Amanda Hyman came close to having a profession that involved carrying a firearm and assessing criminal behavior, but instead she now wields a garden trowel and sketches landscape plans.
The landscape specialist at VanderSalm’s Flowershop and Garden Center, in Kalamazoo, was only a few classes short of a degree in criminal justice and sociology at Western Michigan University when a change of heart rerouted her career plans: She no longer wanted to become a criminal profiler.
“I got a job here (at VanderSalm’s) trying to figure out what I was going to do next,” Hyman says.
That soul searching didn’t take long. Hyman immediately fell in love with plants after being hired as a sales clerk at VanderSalm’s in 2002.
“When I started with the plants, it was like, ‘I want to do this,’” she says.
Hyman learned anything and everything about perennials, shrubs and trees. By the time she went to Michigan State University in 2011 to pursue a degree in landscape design and horticulture, she already knew the plants by their scientific names.
“I didn’t know the common names of things,” Hyman says, laughing. “I was backwards from everybody.”
Hyman, who grew up in Okemos, lived there with her parents during the school week. On weekends she returned to Kalamazoo and stayed with Justin Hyman, her then-fiancé (now husband). Hyman continued working at VanderSalm’s and also interned at Kellogg Biological Station, in Hickory Corners, and Gull Lake Landscape Co., in Richland. Originally, she planned to major in landscape architecture, but switched to landscape design because it focused more on the plants.
“Landscape architects and landscape designers often work together because the designers know what to plant where,” Hyman says.
All about plants
Hyman is all about the plants, so much so that she can’t even settle on a favorite — or a few favorites for that matter.
“In every green shrub I’d have a favorite, and every flowering shrub I’d have a favorite,” she says. “There would just be too many.”
After graduating from MSU in 2014, Hyman became VanderSalm’s landscape specialist, a position in which she orders the plants, answers customers’ landscape and horticulture questions and travels to customers’ homes for landscape design consultations. After viewing their property during these consultations, Hyman sits down with customers and discovers what they are looking for and how much they would like to invest — not only monetarily. Her biggest landscaping tip is this: Evaluate how much time you want to invest in caring for plants.
“Because you can have a really nice garden that still looks good even if you can’t put in hours and hours,” Hyman explains. “You just have to know what your restrictions are because you can plant a ton of flowers and not have time to take care of them.”
Hyman also puts her education to work teaching a host of VanderSalm’s free Garden Guru classes.
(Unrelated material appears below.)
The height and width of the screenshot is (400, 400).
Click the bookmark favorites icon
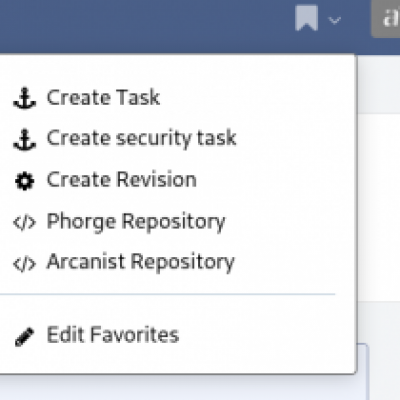(x=306, y=19)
Held on Saturdays, the classes include Building a Fairy Garden, Planting Vegetable Seeds, Growing Roses, Growing Hydrangeas, and Creating Shade and Native Plant Gardens — to name a few. While Hyman teaches many of the Garden Guru classes, fellow VanderSalm’s staffer Ignacio Luna, the plant design coordinator, teaches the class on succulents, and Lexie Lantinga, the shop’s wedding designer, teaches design classes.
VanderSalm’s pays attention to gardening trends, Hyman says, by noticing when several customers start asking questions about the same topic and by seeing hot sellers such as fairy gardens in gardening catalogues.
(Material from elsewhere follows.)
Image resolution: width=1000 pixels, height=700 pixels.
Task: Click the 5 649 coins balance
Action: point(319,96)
“It’s pretty easy to keep your finger on the pulse (of trends),” Hyman says.
Cultivating a fairy garden
Adults and children attend the fairy garden class, which is free except for the materials. Before the class, Hyman takes students around the store to view the examples on display, select a container, and pick tiny items such as mushrooms, chairs, houses, bridges, ponds and miniature live plants. Some people decide to build a fairy garden the size of a coffee can while others create a desktop-sized version, Hyman says.
“It’s pretty much up to your own imagination what you want to do,” she says.
Hyman believes students’ interest in planting vegetables from seeds results from wanting to know where their foods are coming from and to avoid GMOs (genetically modified organisms) and chemically derived pesticides. Some of her students seek organic options.
“We have certain natural repellents for your tomatoes that are marked organic,” Hyman says. “Organic food, organic soil — it’s pretty easy, if that’s what you’re going for, to find what you need.”
Growing vegetables also offers a feeling of accomplishment, she says, because they are easy to grow, especially tomatoes, green beans and anything in the pepper family.
VanderSalm’s keeps the class sizes limited to approximately 30 students. If a class garners great interest, the shop will create two classes on the subject — one in the morning on a Saturday and one in the evening. Hyman’s favorite class to teach is the one on shade gardening.
“People feel like they don’t have that many options (with shade gardening),” she explains. “It’s fun to introduce people to these really cool plants.”